During the campaign, it was now-President-elect Donald Trump declining to say that he would accept the results of the election -- a move for which Hillary Clinton strongly denounced him. But as of this weekend, Clinton's campaign is participating in a recount of election results spurred by Green Party nominee Jill Stein in Wisconsin and potentially other states.
It's led to claims of Clinton hypocrisy and cries of double standard. Trump summed up those claims via his preferred medium Saturday night and Sunday morning.
As a political strategy, it makes sense, and it feeds into Trump's claims about media bias. Why isn't the media pillorying Clinton, the argument goes, for calling into question the results of the election just like it covered his comments way back when?
But the comparison between what Clinton is doing now and what Trump was talking about doing during the campaign just isn't apples-to-apples.
First, Trump was talking about massive election fraud before it was even alleged to have happened. There is very little documented evidence of this in American politics, yet he was out there saying it could and even would happen.
Trump claimed at one point that the only way he could lose Pennsylvania was through large-scale fraud. He urged supporters to monitor the polls. And he was asked about these things when it looked like he was going to lose the race by a substantial margin.
Which brings us to the next point: The question wasn't really about Trump forfeiting his right to participate in recounts or contest a close result -- it often got simplified into "will he or won't he concede" -- but it was really about whether he would concede a race in which the margin wasn't really close.
Trump himself seemed to grasp that difference.
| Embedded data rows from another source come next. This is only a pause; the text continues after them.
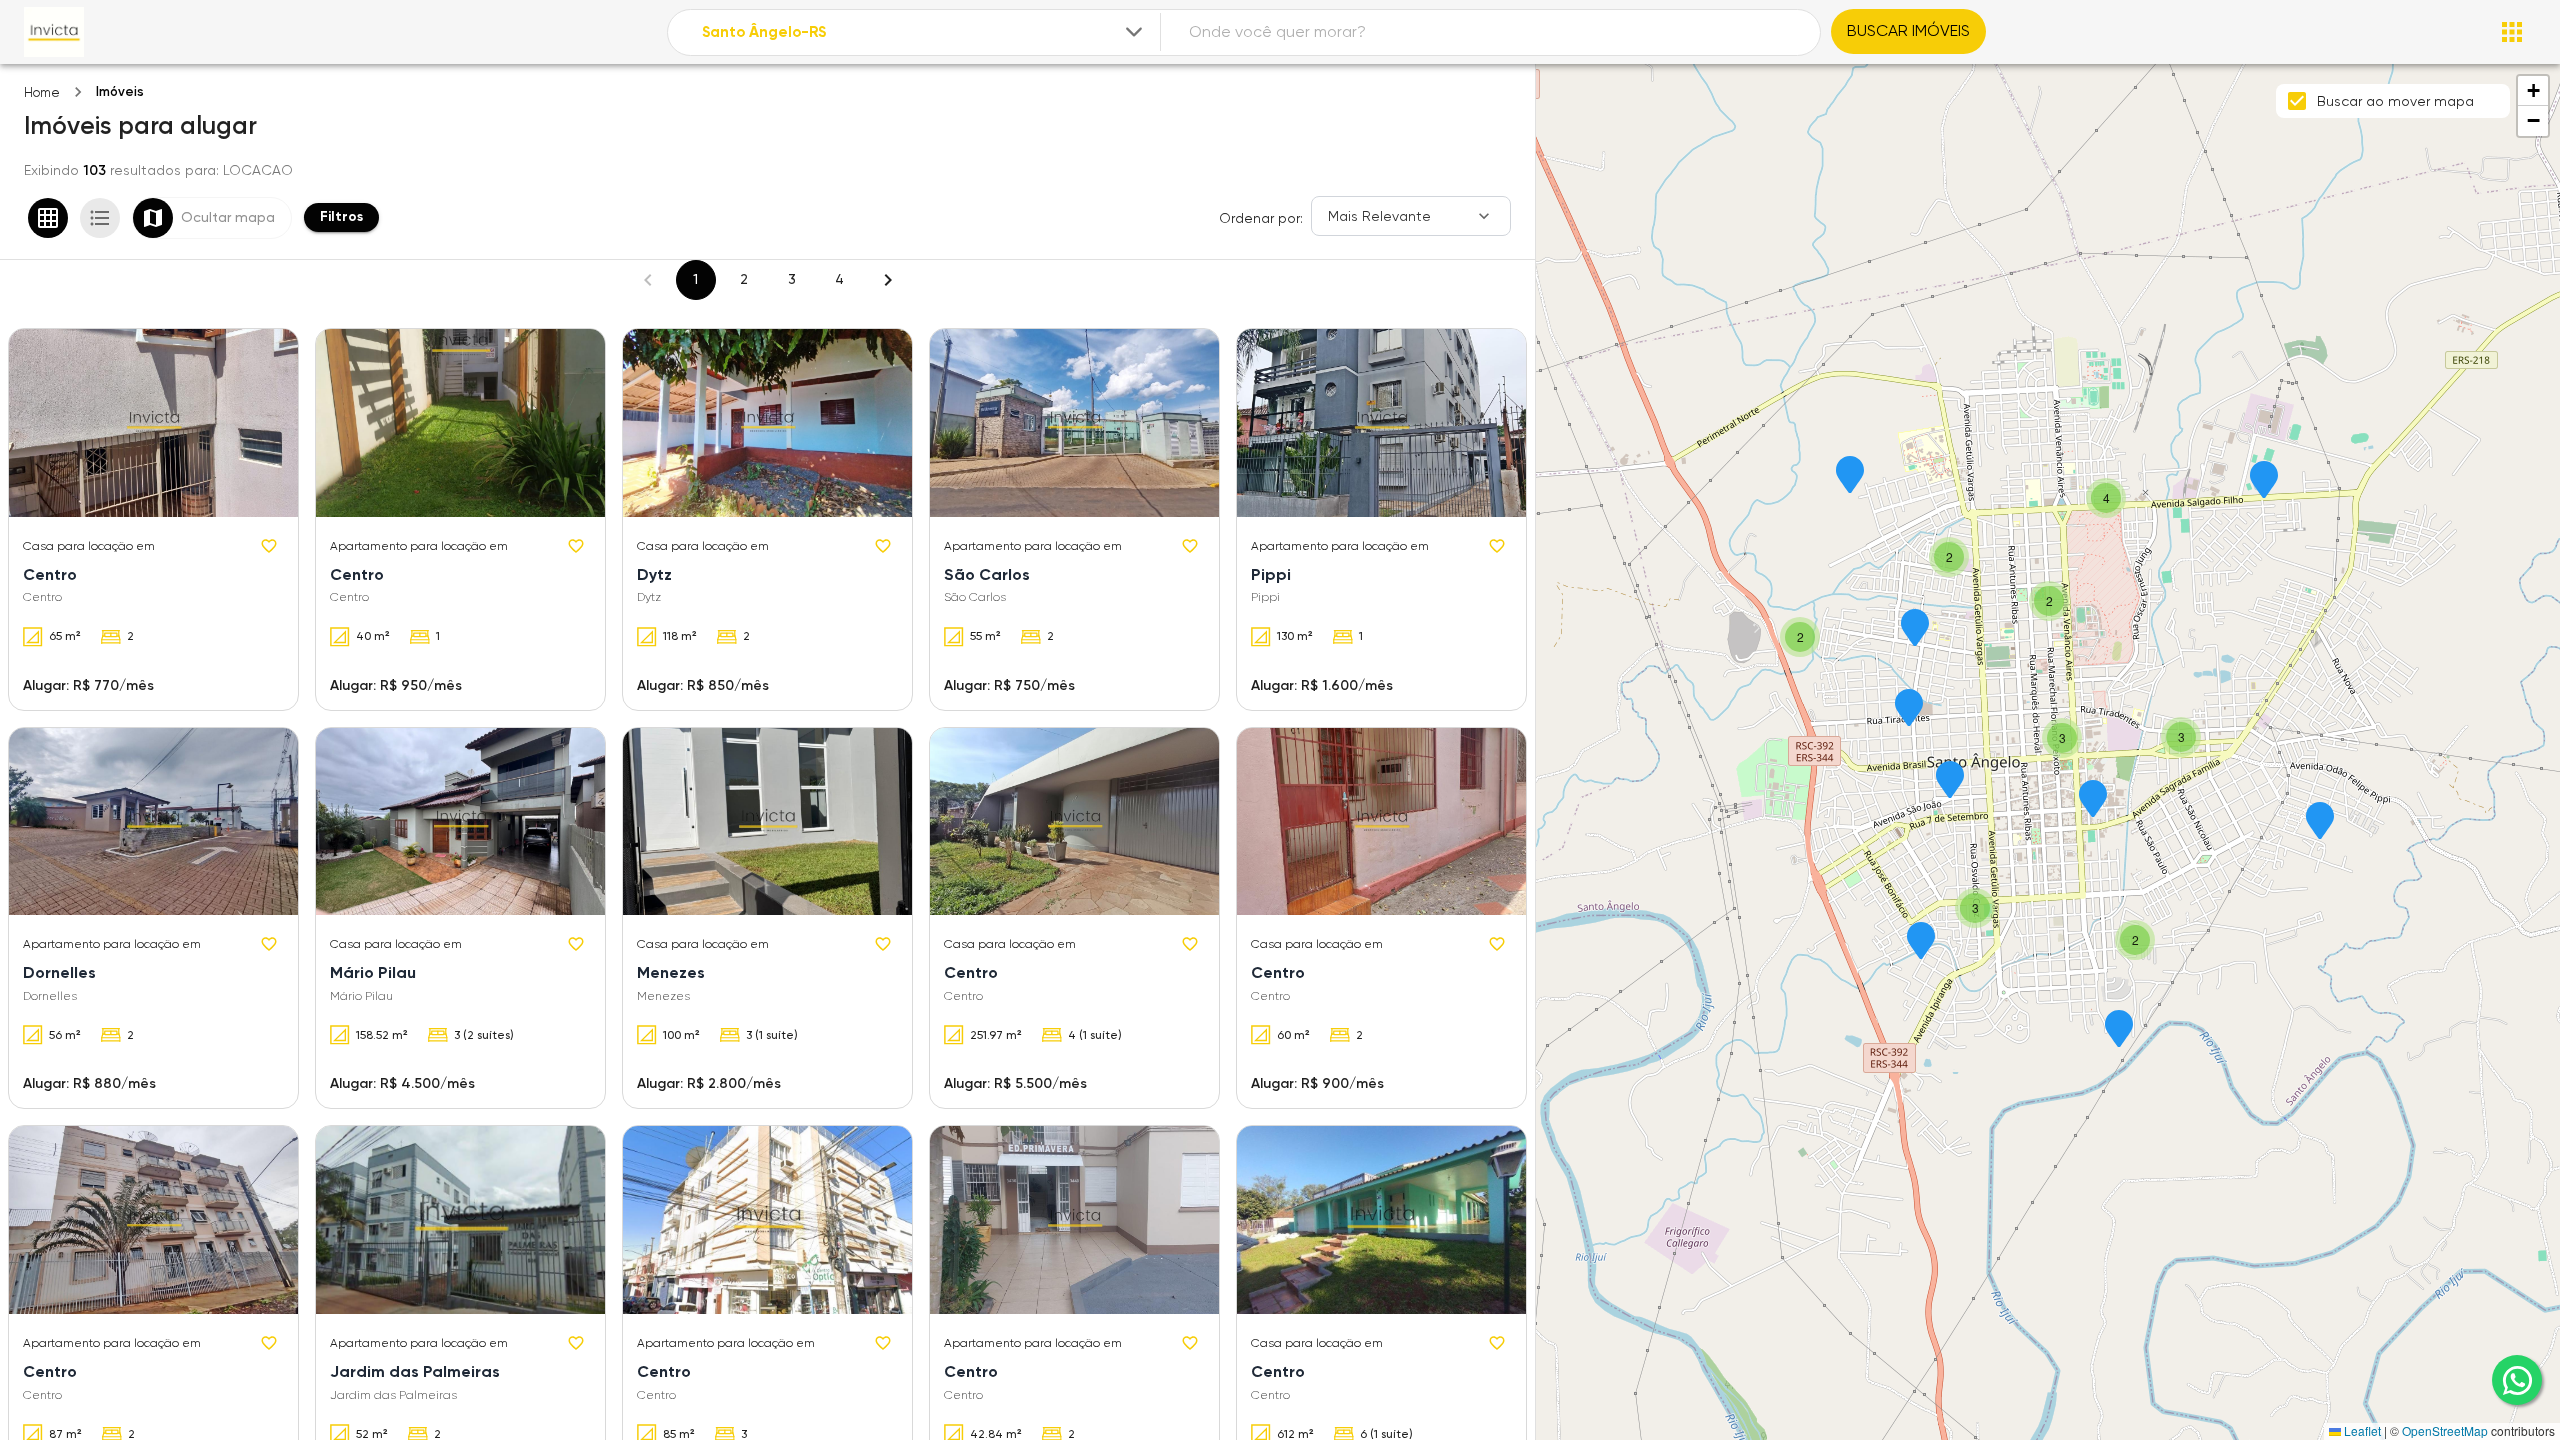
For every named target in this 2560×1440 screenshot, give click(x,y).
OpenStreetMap (2445, 1430)
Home (42, 92)
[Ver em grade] (48, 218)
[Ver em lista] (100, 218)
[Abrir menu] (2512, 32)
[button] (2320, 822)
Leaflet (2361, 1430)
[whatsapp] (2517, 1380)
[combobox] (924, 32)
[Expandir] (1134, 32)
Shortly after saying he wouldn't commit to accepting the election results at the third presidential debate, he said this at a rally:
Of course I would accept a clear election result, but I would also reserve my fight to contest or file a legal challenge in the case of a questionable result.
The comment got lost in Trump's showmanship; it came right after he said he would accept the election results before pausing and adding "if I win." And it wasn't at all clear what Trump believed would be a "clear election result" given his prior comments about historic voter fraud. But if Trump had simply said this all along, it probably wouldn't have been a big deal.
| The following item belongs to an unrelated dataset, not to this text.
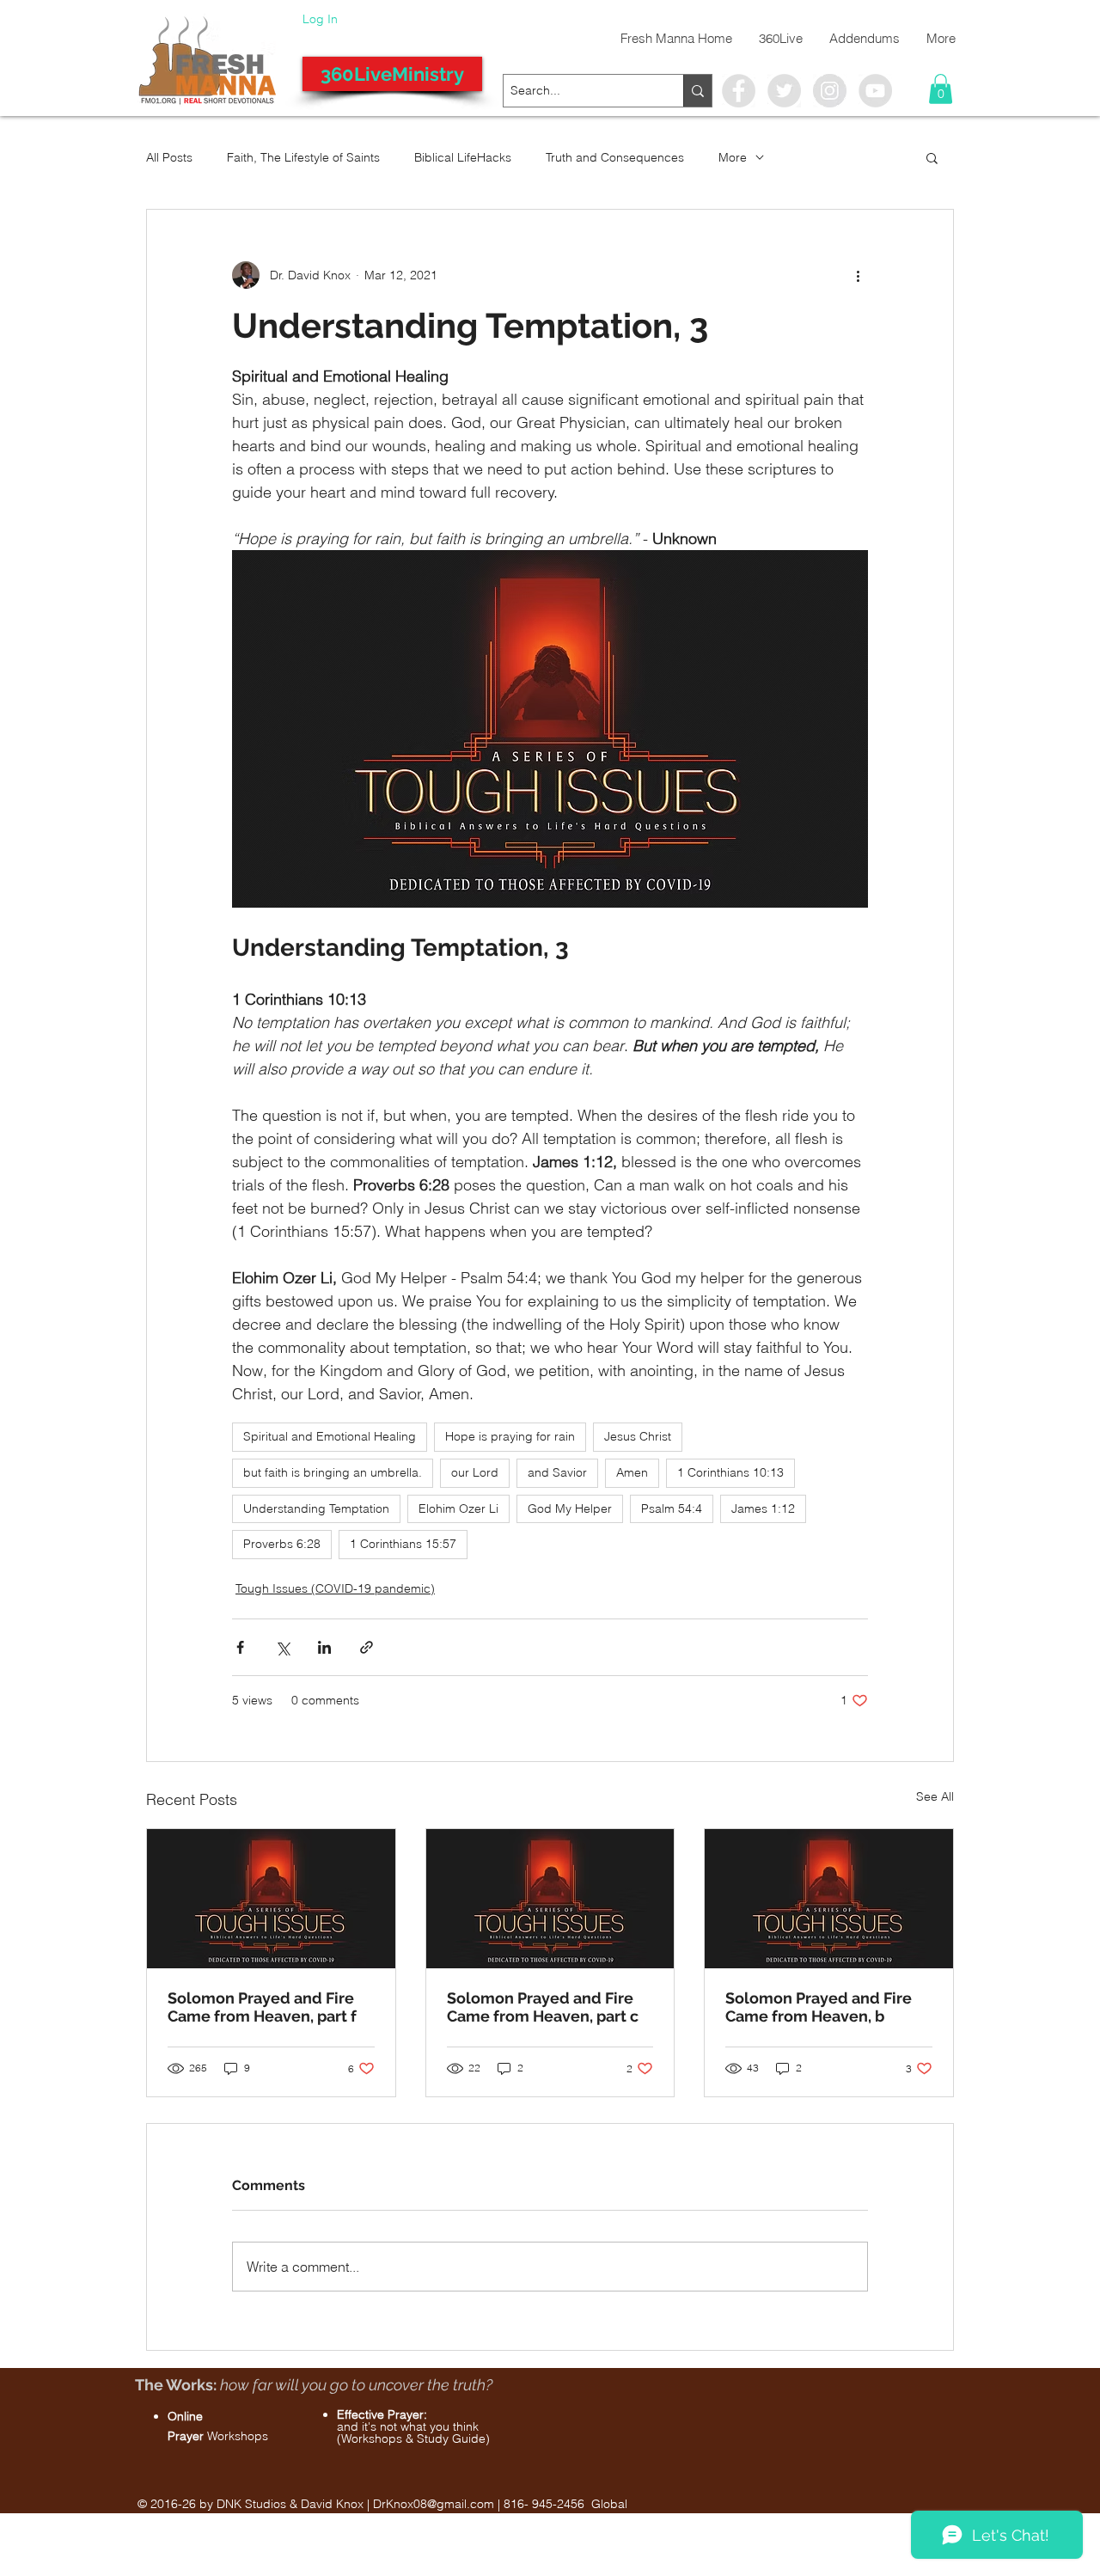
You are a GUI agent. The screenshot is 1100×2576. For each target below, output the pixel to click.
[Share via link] (366, 1647)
Trump added at the same Oct. 20 rally:
That was sort of an unprecedented question. If Al Gore or George Bush had agreed three weeks before the election to concede the results and waive their right to a legal challenge or a recount, then there would be no Supreme Court case and no Gore v. Bush. ...
In effect, I'm being asked to waive centuries of legal precedent designed to protect the voters.
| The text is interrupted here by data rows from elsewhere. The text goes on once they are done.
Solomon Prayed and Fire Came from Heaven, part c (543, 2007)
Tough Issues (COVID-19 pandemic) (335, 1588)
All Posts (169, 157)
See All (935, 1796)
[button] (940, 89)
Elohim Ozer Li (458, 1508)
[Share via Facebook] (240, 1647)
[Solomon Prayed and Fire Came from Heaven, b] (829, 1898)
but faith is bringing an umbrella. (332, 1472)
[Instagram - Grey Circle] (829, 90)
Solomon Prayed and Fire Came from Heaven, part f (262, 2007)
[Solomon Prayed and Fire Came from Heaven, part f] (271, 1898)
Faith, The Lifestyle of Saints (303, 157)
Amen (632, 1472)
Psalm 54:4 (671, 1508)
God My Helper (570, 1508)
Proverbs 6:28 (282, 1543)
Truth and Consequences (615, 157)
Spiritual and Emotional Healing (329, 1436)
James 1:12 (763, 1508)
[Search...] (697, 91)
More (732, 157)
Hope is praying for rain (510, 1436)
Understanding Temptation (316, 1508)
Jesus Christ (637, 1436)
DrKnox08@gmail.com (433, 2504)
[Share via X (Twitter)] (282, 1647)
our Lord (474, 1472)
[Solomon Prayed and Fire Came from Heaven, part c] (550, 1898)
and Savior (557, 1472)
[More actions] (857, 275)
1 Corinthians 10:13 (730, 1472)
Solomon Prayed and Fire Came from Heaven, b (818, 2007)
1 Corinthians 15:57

But that wasn't really what Trump was being asked. Trump at times argued that the election was going to be stolen from him almost regardless of what the actual result showed. That's what led to the "unprecedented question." And saying he would accept the result wouldn't have actually prevented him from pursuing legitimate recounts.
It's also worth noting in this that the Clinton campaign hasn't un-conceded the election. It has said that Trump won, and it has tiptoed gently around this whole idea of a recount. It has recognized the likelihood that these recounts won't change much of anything. (As our Philip Bump notes, the evidence of actual, ironclad irregularities is thin right now.)
In his Saturday post on Medium, Clinton campaign lawyer Marc Elias emphasizes, "While that effort has not, in our view, resulted in evidence of manipulation of results, now that a recount is underway, we believe we have an obligation to the more than 64 million Americans who cast ballots for Hillary Clinton to participate in ongoing proceedings to ensure that an accurate vote count will be reported."
Trump won the election because he carried a trio of Rust Belt states by about 1 point or less — Wisconsin by 0.8 percent, Michigan by 0.2 percent and Pennsylvania by 1.1 percent. If the shoe was on the other foot and Clinton had won by such margins, it wouldn't be outlandish for Trump to participate in recounts in one or more of those states.
But that wasn't really what the Trump controversy was about.